Select all lines holding the word "with" from the entries that follow.

─── Listed entries ───

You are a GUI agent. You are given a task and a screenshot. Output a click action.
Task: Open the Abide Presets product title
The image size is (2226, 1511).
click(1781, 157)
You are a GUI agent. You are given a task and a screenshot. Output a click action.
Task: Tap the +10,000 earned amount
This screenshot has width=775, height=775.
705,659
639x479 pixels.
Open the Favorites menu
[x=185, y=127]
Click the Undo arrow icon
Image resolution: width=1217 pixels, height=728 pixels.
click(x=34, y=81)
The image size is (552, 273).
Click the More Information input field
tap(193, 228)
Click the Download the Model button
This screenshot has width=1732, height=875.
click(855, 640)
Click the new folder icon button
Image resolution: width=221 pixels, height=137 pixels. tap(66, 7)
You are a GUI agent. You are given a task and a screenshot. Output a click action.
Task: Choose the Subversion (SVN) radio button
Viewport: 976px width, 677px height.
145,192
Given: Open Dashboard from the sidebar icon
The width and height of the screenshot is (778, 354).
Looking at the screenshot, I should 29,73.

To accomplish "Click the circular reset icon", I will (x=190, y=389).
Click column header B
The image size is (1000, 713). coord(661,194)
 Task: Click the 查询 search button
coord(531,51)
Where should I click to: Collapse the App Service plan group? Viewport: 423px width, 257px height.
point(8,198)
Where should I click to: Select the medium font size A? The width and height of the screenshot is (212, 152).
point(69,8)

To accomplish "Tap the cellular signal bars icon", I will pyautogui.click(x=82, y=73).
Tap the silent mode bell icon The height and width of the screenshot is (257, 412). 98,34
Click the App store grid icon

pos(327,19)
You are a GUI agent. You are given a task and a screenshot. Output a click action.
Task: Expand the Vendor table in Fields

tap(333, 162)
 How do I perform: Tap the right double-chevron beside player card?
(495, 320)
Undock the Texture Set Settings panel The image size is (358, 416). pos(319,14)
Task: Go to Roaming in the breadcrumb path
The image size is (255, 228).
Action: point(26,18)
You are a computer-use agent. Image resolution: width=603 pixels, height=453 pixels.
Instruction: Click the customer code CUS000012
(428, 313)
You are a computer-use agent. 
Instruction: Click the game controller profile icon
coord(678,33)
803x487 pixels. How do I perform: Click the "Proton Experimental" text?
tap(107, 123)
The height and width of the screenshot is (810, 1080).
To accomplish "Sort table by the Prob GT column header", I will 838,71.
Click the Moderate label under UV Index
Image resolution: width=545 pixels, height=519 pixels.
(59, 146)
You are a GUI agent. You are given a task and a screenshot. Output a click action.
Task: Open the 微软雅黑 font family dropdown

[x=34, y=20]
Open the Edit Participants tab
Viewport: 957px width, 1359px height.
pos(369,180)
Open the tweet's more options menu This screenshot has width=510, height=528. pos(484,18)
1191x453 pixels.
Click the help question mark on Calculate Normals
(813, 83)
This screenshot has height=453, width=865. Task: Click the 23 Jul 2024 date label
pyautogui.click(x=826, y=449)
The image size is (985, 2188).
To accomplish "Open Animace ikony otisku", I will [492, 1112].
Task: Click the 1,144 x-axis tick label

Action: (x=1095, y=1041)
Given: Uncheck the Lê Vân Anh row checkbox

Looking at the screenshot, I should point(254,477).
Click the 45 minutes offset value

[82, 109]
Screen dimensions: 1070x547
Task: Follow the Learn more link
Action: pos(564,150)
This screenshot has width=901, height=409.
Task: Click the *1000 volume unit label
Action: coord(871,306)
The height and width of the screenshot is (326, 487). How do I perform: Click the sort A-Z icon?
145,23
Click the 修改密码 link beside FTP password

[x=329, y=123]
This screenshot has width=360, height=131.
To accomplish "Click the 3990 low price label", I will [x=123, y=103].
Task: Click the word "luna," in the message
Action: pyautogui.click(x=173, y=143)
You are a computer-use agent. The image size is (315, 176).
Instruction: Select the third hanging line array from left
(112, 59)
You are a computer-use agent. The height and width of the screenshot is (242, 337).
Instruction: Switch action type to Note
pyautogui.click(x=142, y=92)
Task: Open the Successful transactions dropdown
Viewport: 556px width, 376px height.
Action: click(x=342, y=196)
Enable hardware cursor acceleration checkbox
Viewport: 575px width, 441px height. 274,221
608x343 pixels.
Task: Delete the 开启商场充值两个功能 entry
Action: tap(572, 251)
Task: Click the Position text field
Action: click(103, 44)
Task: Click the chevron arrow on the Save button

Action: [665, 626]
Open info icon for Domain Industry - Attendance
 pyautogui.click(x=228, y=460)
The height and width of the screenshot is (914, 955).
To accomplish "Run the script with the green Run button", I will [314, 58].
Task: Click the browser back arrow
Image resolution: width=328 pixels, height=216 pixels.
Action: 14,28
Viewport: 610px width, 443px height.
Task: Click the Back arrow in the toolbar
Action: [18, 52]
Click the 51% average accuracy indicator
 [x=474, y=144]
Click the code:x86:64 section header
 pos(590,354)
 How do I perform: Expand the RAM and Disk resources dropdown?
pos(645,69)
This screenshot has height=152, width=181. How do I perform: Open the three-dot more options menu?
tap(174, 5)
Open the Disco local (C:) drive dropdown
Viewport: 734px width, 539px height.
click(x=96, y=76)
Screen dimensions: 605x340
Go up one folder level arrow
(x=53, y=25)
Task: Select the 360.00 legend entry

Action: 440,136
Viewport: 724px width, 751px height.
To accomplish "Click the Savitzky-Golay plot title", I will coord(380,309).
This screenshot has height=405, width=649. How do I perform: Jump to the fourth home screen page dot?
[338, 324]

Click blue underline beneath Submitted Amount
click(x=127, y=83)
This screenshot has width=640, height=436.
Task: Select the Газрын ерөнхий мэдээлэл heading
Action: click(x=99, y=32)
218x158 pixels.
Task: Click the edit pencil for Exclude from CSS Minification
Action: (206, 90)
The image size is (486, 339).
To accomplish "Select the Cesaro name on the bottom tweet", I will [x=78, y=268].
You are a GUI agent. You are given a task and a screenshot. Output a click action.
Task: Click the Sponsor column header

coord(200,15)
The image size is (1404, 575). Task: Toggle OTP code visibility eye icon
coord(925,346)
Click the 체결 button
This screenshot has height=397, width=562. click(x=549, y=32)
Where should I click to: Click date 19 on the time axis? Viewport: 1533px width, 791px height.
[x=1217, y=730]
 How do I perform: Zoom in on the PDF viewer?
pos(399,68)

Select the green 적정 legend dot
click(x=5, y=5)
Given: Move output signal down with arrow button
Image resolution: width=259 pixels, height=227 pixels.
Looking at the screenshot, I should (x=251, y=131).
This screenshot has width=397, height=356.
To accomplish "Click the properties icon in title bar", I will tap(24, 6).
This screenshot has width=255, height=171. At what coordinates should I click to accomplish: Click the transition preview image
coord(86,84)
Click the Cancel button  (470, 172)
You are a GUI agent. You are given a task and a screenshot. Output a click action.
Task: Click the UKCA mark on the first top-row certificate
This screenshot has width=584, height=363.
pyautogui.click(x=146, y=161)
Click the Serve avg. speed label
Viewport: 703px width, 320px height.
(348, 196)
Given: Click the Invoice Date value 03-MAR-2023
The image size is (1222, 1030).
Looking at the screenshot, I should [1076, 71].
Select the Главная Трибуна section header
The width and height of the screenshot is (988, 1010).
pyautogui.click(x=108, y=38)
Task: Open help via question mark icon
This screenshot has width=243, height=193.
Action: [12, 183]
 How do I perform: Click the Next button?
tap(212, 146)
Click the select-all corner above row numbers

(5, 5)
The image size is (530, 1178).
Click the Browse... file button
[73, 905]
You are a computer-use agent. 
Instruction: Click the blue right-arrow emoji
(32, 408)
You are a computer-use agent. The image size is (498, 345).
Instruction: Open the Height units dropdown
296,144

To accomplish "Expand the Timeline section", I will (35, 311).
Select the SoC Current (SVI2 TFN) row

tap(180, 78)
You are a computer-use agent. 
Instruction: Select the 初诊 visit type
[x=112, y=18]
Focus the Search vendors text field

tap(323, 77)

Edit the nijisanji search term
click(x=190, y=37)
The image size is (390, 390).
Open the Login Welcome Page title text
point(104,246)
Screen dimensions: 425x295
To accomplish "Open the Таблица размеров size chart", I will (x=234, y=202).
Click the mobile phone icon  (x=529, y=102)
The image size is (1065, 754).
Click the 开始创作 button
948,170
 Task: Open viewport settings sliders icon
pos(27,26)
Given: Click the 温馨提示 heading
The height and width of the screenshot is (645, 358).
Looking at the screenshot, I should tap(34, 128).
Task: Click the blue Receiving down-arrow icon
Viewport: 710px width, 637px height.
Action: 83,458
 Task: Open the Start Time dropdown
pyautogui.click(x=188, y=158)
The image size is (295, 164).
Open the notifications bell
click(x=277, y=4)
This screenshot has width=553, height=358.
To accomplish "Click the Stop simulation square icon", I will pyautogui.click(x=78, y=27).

───

### Exercise answer
To accomplish "Run the script with the green Run button", I will [314, 58].
Given: Move output signal down with arrow button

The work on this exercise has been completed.